**REQUESTS**
1. Transcribe the passage from the article on Indian puppets word for word, beginning at the words "The fascinating world" and stopping after the words "just as profound.".
2. In the article on Indian puppets, the paragraph under the heading "Story telling through puppets in the Waldorf curriculum" describes what a puppet show or acted-out story does for the children watching it. List each of those effects.
3. Resume the article on Indian puppets and puppetry in Waldorf education, picking up after its final sentence.

━━━━━ TEXT EXTRACT

The fascinating world of Indian puppets…. By Mrs. Shomita Nair

“हम सब रंगमंच की कटपुतलिया है जिनकी डोर उपरवाले की उँगलियों से बंधी हुई है”. Most of us who remember the movie Anand will remember this dialogue by superstar Rajesh Khanna where he talks about us humans as puppets who are controlled by the divine creator. That is on a philosophical note but the role of puppetry in Waldorf education is just as profound.

Story telling through puppets in the Waldorf curriculum

Puppetry or a puppet play exudes simplicity and calmness in the way a story is narrated and built upon. When a child watches a puppet show, it stimulates their fantasy, strengthens their life forces and as it unfolds step-by-step it evokes their imagination and they move forward with the story. It is more relevant in today’s fast-paced world because when the stories are acted out in front of children it also has a calming effect on them.

━━━━━━━━━━
━━━━━ ROWS

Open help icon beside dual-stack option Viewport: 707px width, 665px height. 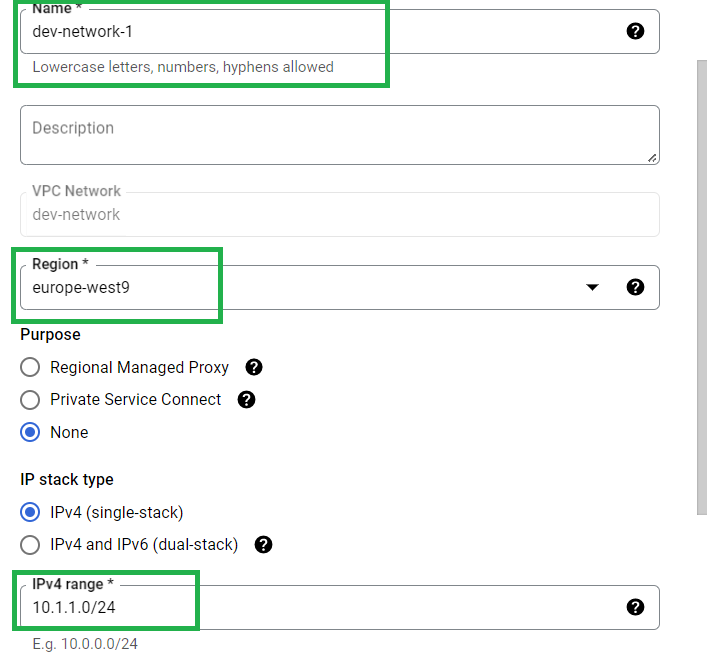click(263, 545)
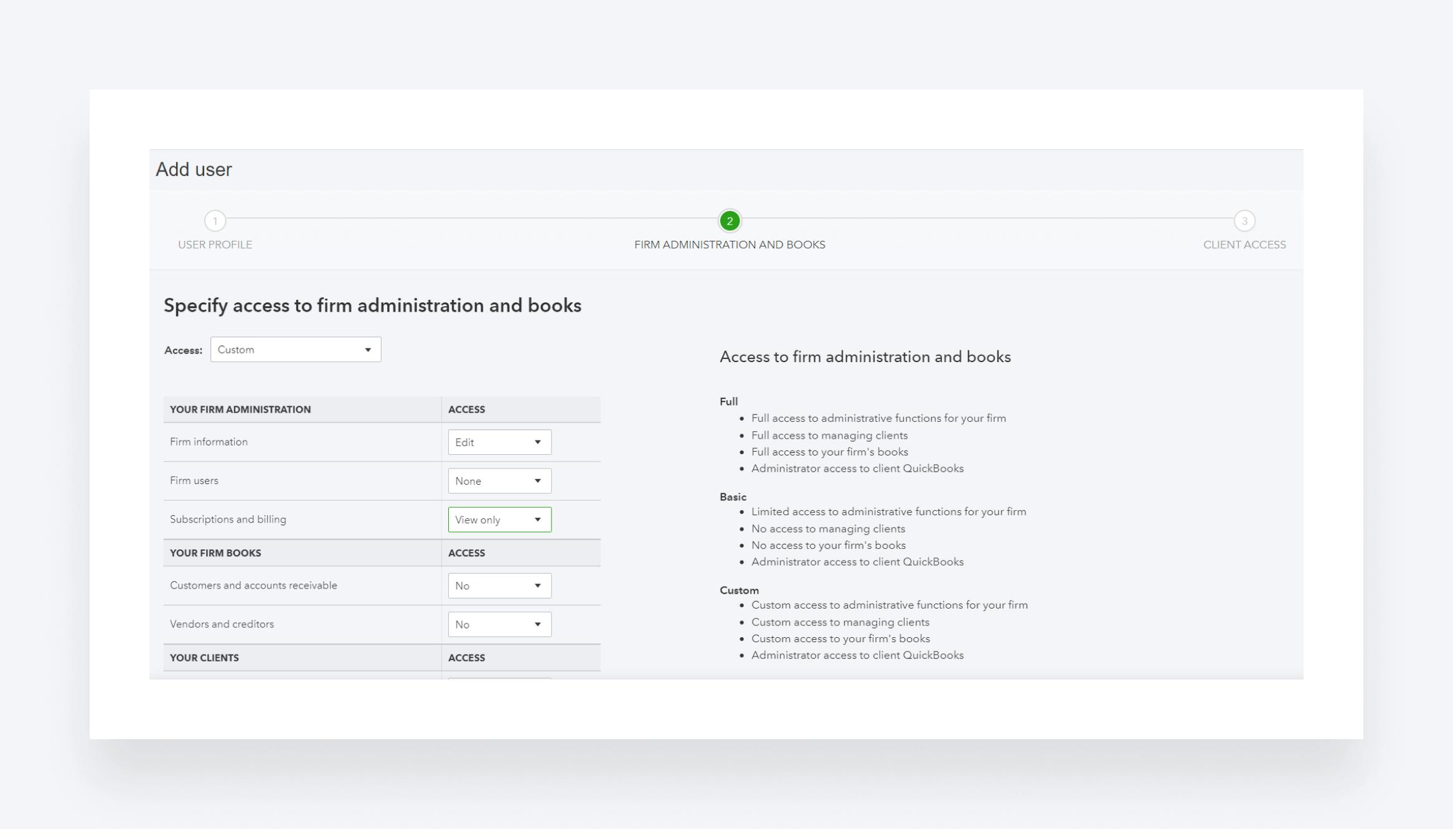Click step 3 circle for Client Access
This screenshot has width=1453, height=840.
click(x=1244, y=221)
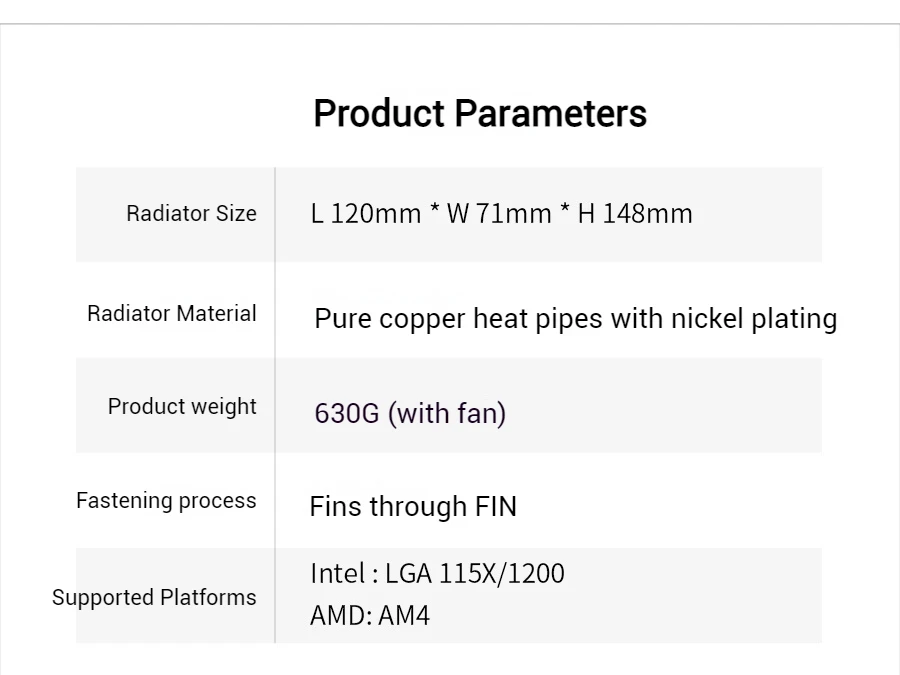The width and height of the screenshot is (900, 675).
Task: Click the H 148mm height value
Action: (635, 214)
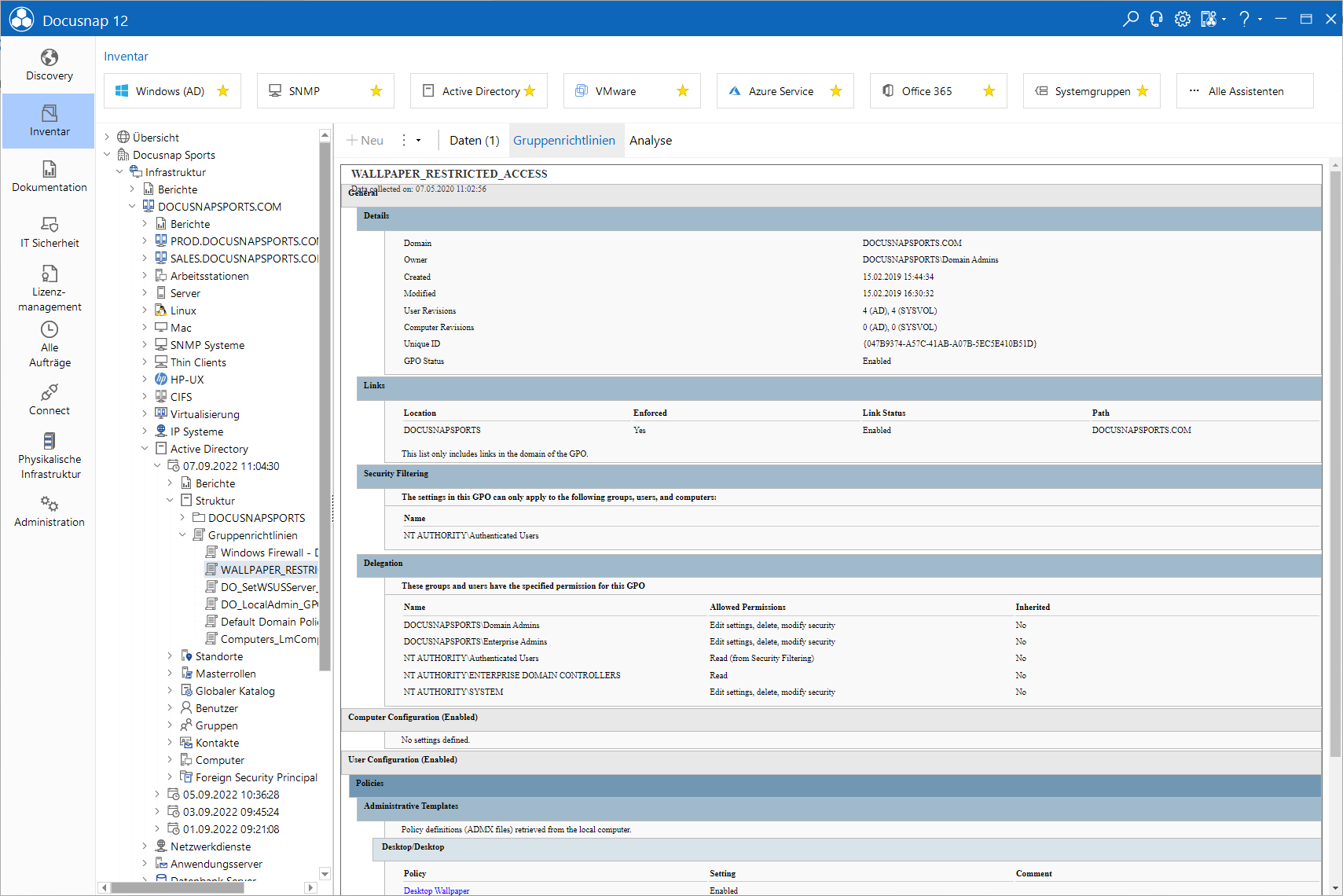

━━━━━━━━━━

**RESPONSES PER TASK**
1.
The fascinating world of Indian puppets…. By Mrs. Shomita Nair

“हम सब रंगमंच की कटपुतलिया है जिनकी डोर उपरवाले की उँगलियों से बंधी हुई है”. Most of us who remember the movie Anand will remember this dialogue by superstar Rajesh Khanna where he talks about us humans as puppets who are controlled by the divine creator. That is on a philosophical note but the role of puppetry in Waldorf education is just as profound.

2.
It stimulates their fantasy.
It strengthens their life forces.
It evokes their imagination.
It has a calming effect on them.

3.
It is said that when Rudolf Steiner was asked how to do puppet plays, he insisted that the marionettes must hang on threads tied directly to the fingers (not a cross bar), directed from above. He had clear views on how the story must be read, style and colour of the costume fabric and stage lighting and scenery. Puppetry is an integral part of the Waldorf curriculum as the sole purpose of puppet plays is, according to Steiner, to help the children to develop fantasy.

India: the birth place of puppetry

The world of puppets is a very colorful world just like the colouful milieu of the Indian subcontinent. So it is hardly surprising that this form of art originated here. Early references of puppetry in India can be found in the Tamil classic ‘Silappadikaaram’ written around 1st or 2nd century BC. The content of the puppet shows in the Waldorf curriculum is similar to that of traditional puppet theatre in India which is mainly stories of the legends, puranic stories and local myths.

There are 4 major different types of puppets used in India. Glove Puppets, Rod Puppets, Shadow Puppets and String Puppets.

Glove Puppets

Glove Puppetry is popular in many parts of India. It’s sheer pleasure to see this art form unfold in the hands of a master puppeteer. In Glove Puppetry, the heads and arms of the puppets are controlled by the fingers of the puppeteer and it can produce a wide range of movements.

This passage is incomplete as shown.